Final answer:
To rewrite the difference as one expression, we need to find a common denominator for the two fractions. The simplified expression is (13x - 2x^2)/(3(x - 2)(x - 5)).
Step-by-step explanation:
To rewrite the difference as one expression, we need to find a common denominator for the two fractions. The denominators are already factored, which is a good start. The first denominator is x2 - 7x + 10, which can be factored as (x - 2)(x - 5). The second denominator is 3x - 15, which can be factored as 3(x - 5).

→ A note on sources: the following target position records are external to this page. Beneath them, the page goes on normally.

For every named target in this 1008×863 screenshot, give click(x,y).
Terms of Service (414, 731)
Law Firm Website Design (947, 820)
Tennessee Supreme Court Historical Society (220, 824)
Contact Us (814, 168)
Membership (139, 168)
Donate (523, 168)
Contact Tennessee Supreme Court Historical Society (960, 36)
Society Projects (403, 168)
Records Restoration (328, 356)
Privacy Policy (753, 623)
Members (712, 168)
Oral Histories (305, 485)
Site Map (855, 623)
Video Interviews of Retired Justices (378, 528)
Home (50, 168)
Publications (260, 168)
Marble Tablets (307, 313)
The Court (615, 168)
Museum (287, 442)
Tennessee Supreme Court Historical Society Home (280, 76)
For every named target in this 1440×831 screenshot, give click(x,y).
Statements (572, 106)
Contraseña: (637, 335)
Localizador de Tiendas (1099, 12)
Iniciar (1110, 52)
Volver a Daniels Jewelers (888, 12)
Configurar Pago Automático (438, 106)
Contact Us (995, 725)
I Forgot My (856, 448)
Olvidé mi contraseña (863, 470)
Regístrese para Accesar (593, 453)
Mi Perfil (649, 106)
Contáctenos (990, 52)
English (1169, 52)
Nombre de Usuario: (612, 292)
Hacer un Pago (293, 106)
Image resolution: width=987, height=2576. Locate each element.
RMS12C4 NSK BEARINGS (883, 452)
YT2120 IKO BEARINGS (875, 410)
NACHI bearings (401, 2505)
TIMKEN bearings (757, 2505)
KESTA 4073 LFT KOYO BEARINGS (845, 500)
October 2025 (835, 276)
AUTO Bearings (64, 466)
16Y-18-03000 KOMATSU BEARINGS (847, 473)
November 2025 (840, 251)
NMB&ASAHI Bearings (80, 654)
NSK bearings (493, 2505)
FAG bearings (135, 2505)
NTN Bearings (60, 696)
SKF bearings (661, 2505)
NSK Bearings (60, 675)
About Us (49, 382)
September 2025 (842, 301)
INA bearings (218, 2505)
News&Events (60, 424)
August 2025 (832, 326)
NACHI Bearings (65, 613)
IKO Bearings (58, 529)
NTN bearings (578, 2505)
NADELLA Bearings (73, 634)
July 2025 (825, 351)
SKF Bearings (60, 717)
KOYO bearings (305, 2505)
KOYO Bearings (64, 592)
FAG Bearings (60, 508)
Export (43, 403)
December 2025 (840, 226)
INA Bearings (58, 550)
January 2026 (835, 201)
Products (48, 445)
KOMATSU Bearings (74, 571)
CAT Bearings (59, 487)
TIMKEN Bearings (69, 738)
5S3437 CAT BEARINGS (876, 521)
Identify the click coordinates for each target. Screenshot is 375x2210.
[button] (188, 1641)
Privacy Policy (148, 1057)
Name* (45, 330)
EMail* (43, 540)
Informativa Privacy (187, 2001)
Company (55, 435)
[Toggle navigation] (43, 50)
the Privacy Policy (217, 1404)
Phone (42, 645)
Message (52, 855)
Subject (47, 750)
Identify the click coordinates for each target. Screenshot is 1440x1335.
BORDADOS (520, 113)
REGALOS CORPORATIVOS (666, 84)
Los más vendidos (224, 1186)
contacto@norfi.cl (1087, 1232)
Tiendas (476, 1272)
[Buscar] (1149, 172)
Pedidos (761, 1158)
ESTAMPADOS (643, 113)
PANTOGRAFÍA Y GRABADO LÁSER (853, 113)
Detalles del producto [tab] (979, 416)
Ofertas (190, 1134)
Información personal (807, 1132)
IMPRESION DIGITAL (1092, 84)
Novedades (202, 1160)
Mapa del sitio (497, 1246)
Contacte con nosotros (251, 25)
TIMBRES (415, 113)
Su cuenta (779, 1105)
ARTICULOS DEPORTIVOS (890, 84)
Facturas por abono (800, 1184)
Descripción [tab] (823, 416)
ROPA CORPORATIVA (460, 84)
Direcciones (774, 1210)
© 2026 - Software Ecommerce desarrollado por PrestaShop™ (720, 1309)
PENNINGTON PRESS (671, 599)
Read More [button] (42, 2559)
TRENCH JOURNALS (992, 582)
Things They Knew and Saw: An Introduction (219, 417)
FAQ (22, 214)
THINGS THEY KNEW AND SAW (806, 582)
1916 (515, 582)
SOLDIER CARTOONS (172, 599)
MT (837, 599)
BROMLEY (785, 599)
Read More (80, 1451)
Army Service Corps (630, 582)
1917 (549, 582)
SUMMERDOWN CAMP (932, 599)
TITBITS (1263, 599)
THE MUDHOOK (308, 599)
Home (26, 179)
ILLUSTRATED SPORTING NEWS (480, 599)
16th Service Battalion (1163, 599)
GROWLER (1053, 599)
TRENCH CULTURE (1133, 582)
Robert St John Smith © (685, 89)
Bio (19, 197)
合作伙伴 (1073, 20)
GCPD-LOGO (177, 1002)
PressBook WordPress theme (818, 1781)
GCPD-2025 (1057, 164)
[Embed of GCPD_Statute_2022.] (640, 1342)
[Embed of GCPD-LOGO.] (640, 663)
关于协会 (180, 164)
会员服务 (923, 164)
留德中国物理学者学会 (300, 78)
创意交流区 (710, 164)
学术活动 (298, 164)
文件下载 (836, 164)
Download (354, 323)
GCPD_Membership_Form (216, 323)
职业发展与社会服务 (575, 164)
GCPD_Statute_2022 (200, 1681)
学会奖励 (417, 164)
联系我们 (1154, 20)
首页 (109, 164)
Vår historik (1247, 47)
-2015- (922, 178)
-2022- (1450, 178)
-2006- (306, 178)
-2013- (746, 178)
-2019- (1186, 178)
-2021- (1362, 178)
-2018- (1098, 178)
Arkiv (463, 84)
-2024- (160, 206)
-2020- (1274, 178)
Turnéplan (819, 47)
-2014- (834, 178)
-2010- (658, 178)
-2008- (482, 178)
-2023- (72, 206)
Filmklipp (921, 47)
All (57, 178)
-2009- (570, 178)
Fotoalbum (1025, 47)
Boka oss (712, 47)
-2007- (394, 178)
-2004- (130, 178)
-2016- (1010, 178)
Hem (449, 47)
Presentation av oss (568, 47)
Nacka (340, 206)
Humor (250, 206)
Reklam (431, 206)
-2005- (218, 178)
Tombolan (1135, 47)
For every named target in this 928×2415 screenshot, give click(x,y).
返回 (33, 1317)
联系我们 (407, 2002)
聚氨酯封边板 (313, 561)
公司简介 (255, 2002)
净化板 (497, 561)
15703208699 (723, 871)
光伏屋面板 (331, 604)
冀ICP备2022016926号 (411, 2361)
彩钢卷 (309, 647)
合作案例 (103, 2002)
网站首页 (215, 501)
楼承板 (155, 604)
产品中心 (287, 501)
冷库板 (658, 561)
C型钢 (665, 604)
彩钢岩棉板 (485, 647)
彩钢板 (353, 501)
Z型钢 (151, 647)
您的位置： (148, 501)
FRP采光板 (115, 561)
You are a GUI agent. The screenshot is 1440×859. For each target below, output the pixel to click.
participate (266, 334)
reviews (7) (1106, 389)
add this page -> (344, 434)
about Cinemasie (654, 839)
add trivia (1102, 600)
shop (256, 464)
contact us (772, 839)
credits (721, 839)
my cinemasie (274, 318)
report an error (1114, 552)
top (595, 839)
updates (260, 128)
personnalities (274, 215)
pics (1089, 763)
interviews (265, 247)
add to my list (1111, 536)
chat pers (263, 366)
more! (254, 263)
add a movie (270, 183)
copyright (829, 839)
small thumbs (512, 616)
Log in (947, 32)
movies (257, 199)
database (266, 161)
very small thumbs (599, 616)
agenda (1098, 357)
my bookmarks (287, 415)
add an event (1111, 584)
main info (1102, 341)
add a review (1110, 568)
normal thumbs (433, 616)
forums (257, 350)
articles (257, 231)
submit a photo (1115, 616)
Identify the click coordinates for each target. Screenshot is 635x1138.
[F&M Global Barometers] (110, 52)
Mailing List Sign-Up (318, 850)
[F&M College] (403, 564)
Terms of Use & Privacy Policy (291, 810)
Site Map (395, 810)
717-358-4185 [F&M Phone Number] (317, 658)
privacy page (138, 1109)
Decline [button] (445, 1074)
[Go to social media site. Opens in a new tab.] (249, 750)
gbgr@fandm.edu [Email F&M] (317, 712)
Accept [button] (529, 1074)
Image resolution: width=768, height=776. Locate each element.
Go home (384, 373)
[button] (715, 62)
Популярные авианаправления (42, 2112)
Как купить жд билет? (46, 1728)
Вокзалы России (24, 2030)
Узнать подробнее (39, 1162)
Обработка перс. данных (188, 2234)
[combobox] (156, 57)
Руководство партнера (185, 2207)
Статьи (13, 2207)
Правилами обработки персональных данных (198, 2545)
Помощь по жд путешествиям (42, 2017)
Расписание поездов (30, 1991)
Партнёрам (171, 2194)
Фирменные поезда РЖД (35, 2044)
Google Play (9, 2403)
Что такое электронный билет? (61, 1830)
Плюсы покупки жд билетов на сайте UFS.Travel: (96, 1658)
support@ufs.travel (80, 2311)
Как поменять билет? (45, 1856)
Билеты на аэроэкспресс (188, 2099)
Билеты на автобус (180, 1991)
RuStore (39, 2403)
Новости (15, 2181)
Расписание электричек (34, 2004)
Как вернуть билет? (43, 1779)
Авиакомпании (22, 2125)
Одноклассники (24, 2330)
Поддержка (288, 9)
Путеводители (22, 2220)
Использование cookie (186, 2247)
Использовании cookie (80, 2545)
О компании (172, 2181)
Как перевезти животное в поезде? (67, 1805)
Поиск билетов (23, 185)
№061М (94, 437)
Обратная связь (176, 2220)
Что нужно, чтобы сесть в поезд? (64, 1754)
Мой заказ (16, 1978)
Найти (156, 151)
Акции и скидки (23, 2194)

Now, we can rewrite the expression with a common denominator of (x - 2)(x - 5):
(3x)/[(x - 2)(x - 5)] - (2x)/[3(x - 5)]
Next, we multiply the first fraction by 3/3 and the second fraction by (x - 2)/(x - 2) to obtain a common denominator:
(9x)/[3(x - 2)(x - 5)] - (2x(x - 2))/[3(x - 2)(x - 5)]
Simplifying, we get:
(9x - 2x(x - 2))/[3(x - 2)(x - 5)]
Expanding the expression in the numerator, we get:
(9x - 2x^2 + 4x)/[3(x - 2)(x - 5)]
Combining like terms, we have:
(13x - 2x^2)/[3(x - 2)(x - 5)]
So, the simplified expression is (13x - 2x^2)/[3(x - 2)(x - 5)].